Top of LISTED ENTRIES
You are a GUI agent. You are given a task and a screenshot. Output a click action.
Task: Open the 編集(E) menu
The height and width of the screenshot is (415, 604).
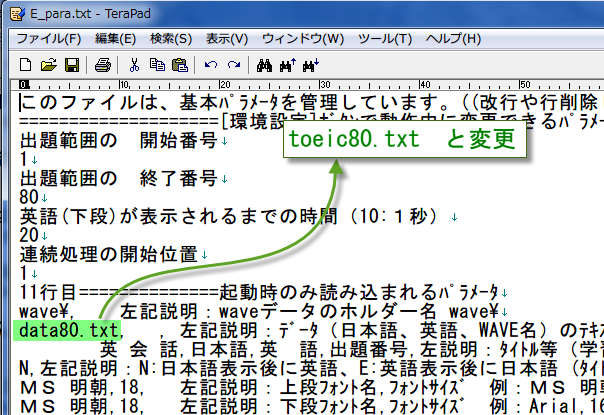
Bottom of LISTED ENTRIES
Top of LISTED ENTRIES
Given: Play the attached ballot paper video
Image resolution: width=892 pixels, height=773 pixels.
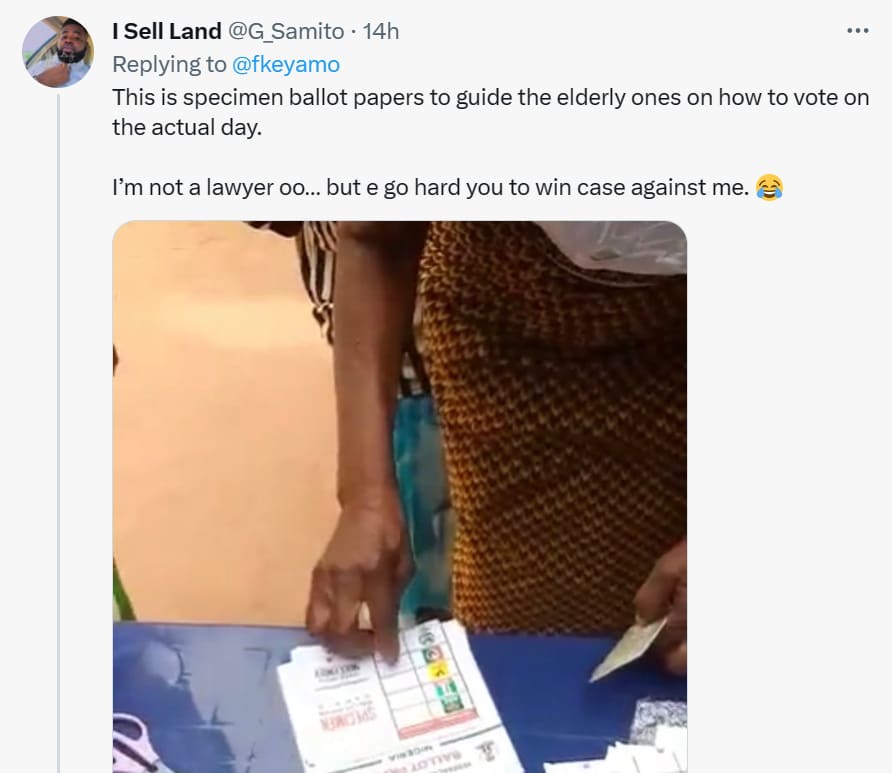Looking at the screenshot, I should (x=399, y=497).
Bottom of LISTED ENTRIES
## REQUIREMENT
All lines in the listing above from the line containing "Task: Open the 編集(E) menu" to the line containing "The height and", inclusive, should be retyped exactly; no other lines should appear.

## WRITTEN RESPONSE
Task: Open the 編集(E) menu
The height and width of the screenshot is (415, 604).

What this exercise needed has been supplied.